The left-wing media is trying to blame inflation and rising gasoline prices on Russian dictator Vladimir Putin’s aggression toward neighboring Ukraine and cited the recent spike in Brent crude oil at $99.50.
Marketwatch followed that narrative in covering soaring oil prices, including a remark from Brian Milne, editor and product manager at the DTN website, “ensuring American motorists will be paying more for gasoline at the pump. Unless we see a quick resolution, Brent crude will push past $100 a barrel, sending U.S. gasoline prices to $3.75 a gallon by early March.”
Marketwatch’s report continued:
Retail gasoline prices were already on the move, with the average national price for regular unleaded at $3.541 a gallon Tuesday morning, according to travel and navigation app GasBuddy. They’re up 2.1 cents from Sunday, and up nearly 21 cents from a month ago.

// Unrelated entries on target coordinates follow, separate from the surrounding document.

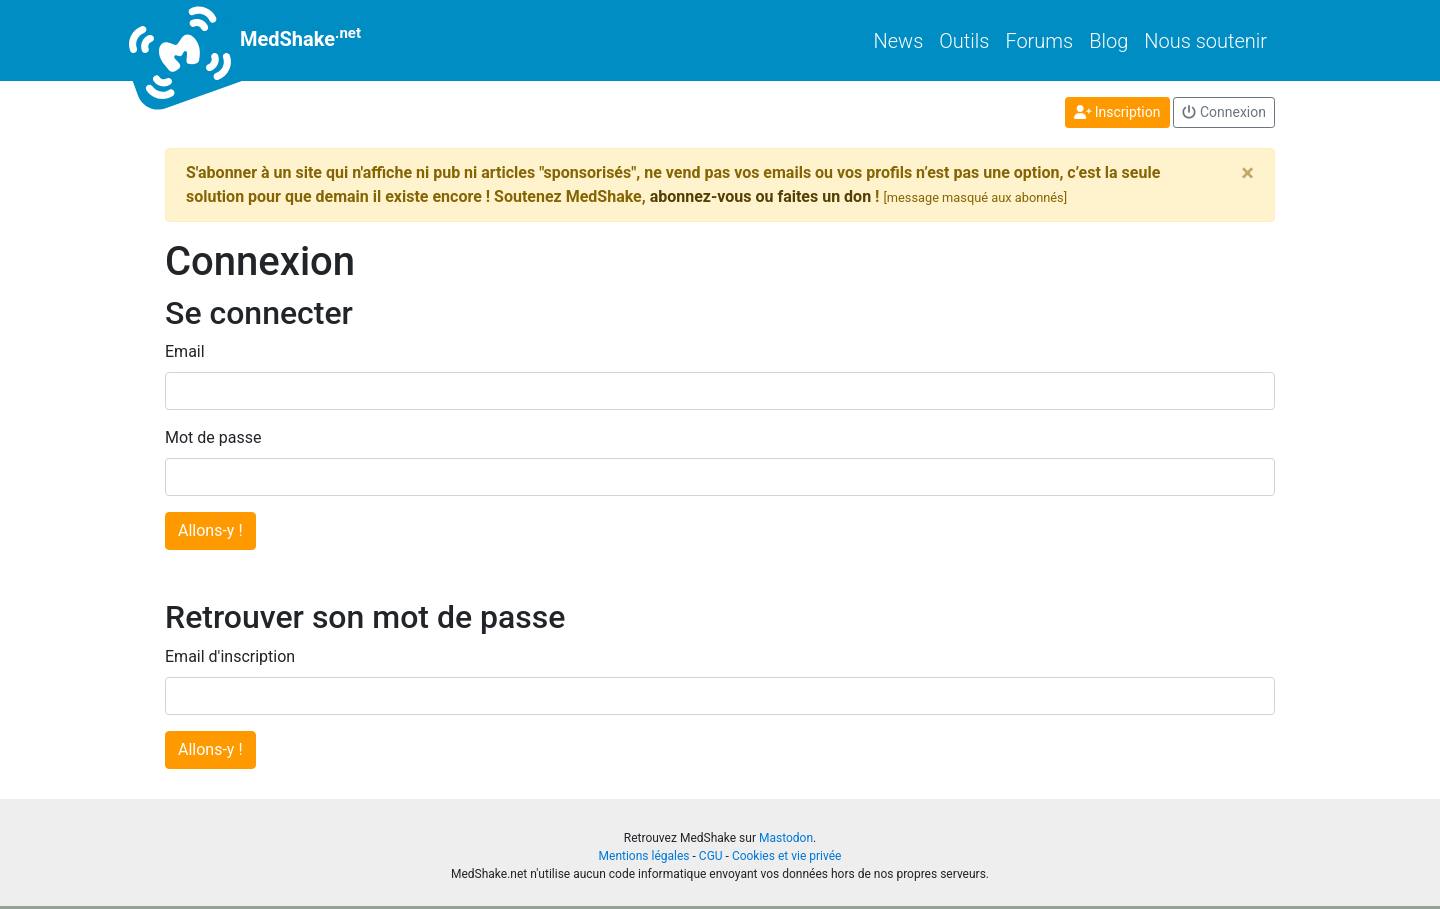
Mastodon (786, 838)
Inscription (1117, 112)
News (899, 41)
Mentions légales (644, 856)
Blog (1108, 41)
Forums (1039, 41)
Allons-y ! (210, 530)
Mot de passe (213, 437)
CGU (711, 856)
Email (185, 351)
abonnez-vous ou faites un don (760, 196)
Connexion (1224, 112)
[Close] (1247, 173)
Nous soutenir (1205, 41)
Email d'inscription (230, 656)
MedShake (263, 40)
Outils (964, 41)
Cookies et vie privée (787, 856)
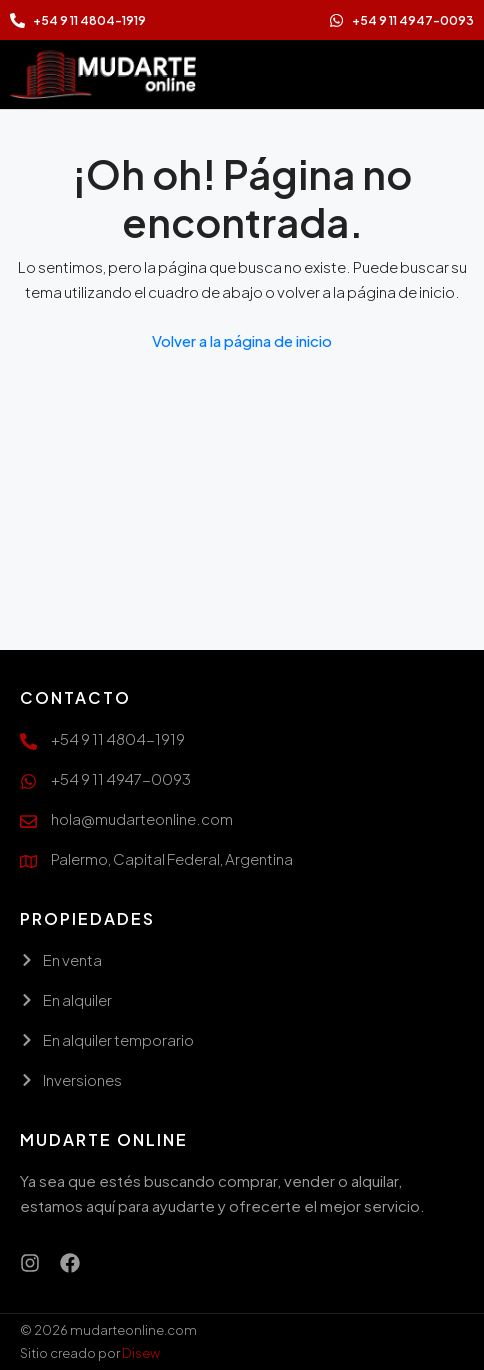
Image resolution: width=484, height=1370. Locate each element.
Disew (141, 1353)
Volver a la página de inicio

Prices stand at their highest since the summer of 2014, GasBuddy data show. A move to $3.75 or more would lift the per-gallon cost to the highest since about March 2013.
For each $1 a barrel rise in oil prices, the national average gasoline price rises around 1.5 cents a gallon, given base prices of $90 a barrel for U.S. benchmark West Texas Intermediate crude, and $3.65 a gallon for gasoline, says Patrick De Haan, head of petroleum analysis at GasBuddy. If oil spikes by $5 a barrel during a single trading session, for example, motorists would generally start paying for it in as little as 72 hours, with that move fully passed on in seven to 12 days, he says.

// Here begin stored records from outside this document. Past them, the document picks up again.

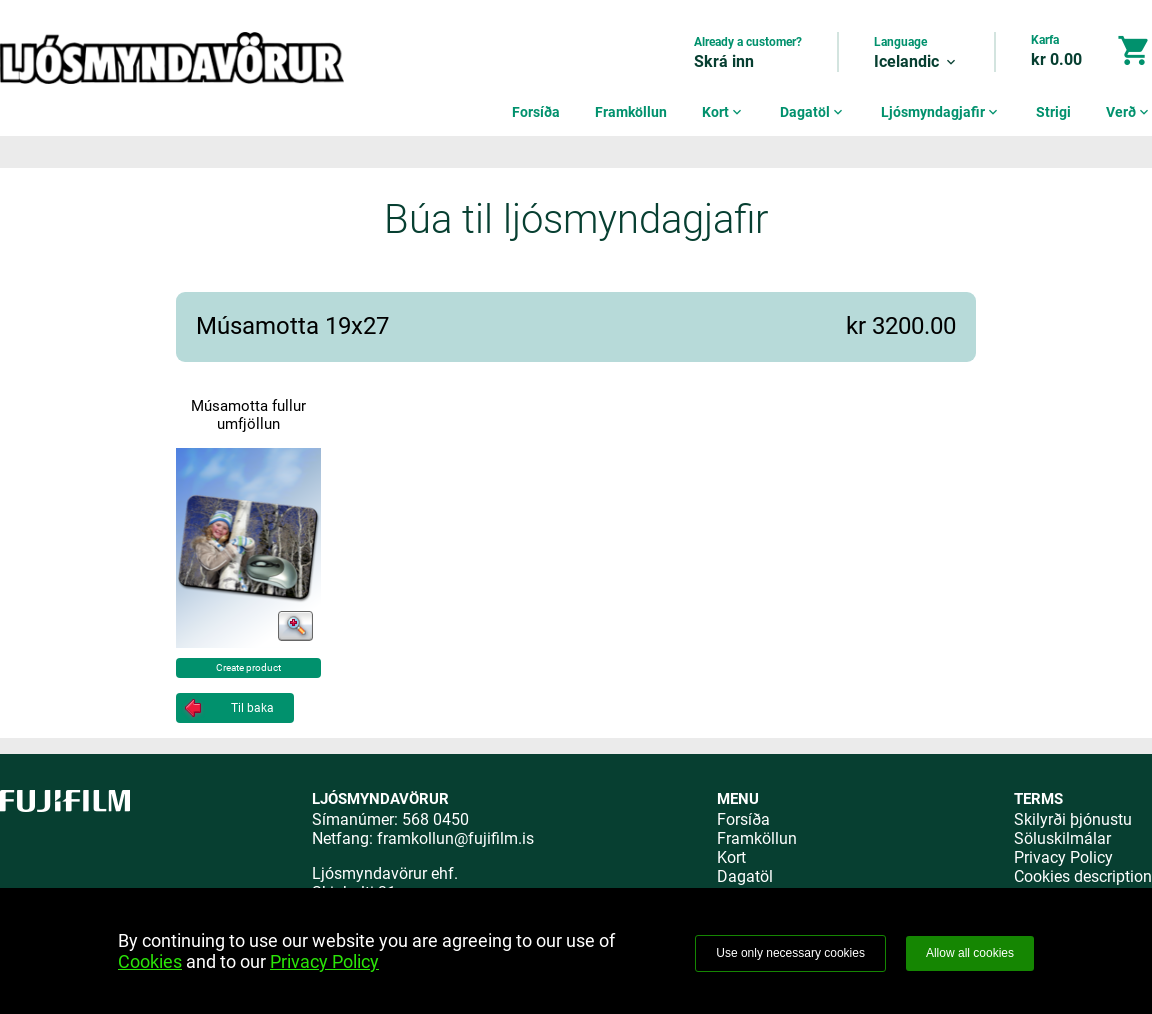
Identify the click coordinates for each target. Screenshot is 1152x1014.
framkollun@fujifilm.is (455, 838)
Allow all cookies (970, 953)
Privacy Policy (1063, 857)
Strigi (1053, 112)
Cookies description (1083, 876)
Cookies (150, 961)
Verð (1129, 112)
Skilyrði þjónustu (1073, 819)
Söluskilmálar (1062, 838)
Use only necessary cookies (790, 953)
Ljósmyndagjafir (941, 112)
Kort (723, 112)
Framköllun (631, 112)
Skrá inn (724, 61)
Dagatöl (813, 112)
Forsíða (536, 112)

When oil prices climbed to $100 back in 2014, gasoline prices were “consistently” in the upper $3 range, from $3.50 to $3.85, says De Haan. Gasoline prices on average peaked at a record $4.10 a gallon in 2008, when oil hit $147 a barrel, he says, but oil didn’t stay high for long.
The Marketwatch report said oil supply disruptions “would be key to the outlook for gasoline,” without reporting on how Biden has tried to shut down as much domestic production of oil as he possibly can, including shuttering the Keystone Pipeline and trying to end oil exploration and production on public land.

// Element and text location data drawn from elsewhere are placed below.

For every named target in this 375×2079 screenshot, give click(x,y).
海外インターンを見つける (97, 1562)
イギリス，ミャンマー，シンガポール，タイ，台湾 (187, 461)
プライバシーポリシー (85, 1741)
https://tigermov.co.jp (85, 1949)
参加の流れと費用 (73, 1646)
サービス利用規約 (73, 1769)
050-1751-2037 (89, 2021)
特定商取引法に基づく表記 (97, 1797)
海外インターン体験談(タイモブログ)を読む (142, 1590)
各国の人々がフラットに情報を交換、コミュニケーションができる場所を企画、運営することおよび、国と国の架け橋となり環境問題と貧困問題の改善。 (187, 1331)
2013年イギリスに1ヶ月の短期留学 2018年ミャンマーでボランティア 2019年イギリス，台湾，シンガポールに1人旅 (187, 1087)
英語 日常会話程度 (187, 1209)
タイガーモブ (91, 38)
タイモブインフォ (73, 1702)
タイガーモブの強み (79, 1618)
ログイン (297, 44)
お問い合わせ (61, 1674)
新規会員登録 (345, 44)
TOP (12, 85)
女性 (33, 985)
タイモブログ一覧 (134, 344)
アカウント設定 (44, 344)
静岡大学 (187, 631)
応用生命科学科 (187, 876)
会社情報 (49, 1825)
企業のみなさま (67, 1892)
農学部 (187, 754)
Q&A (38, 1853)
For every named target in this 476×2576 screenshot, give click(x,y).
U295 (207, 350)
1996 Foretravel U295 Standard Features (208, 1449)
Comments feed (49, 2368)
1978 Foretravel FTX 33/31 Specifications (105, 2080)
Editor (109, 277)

The report also notes that OPEC, including the biggest producer, Saudi Arabia, is not responding to Biden’s repeated request for more production abroad.
And as another global oil provider Russia, which is part of OPEC+, could retaliate for the imposition of sanctions.
It’s a “perilous situation that could have a major effect on U.S. motorists and amongst the most dire in recent memory in terms of potential outcome being negative,” De Haan said, adding this could mean a national average gas price at $5 a gallon.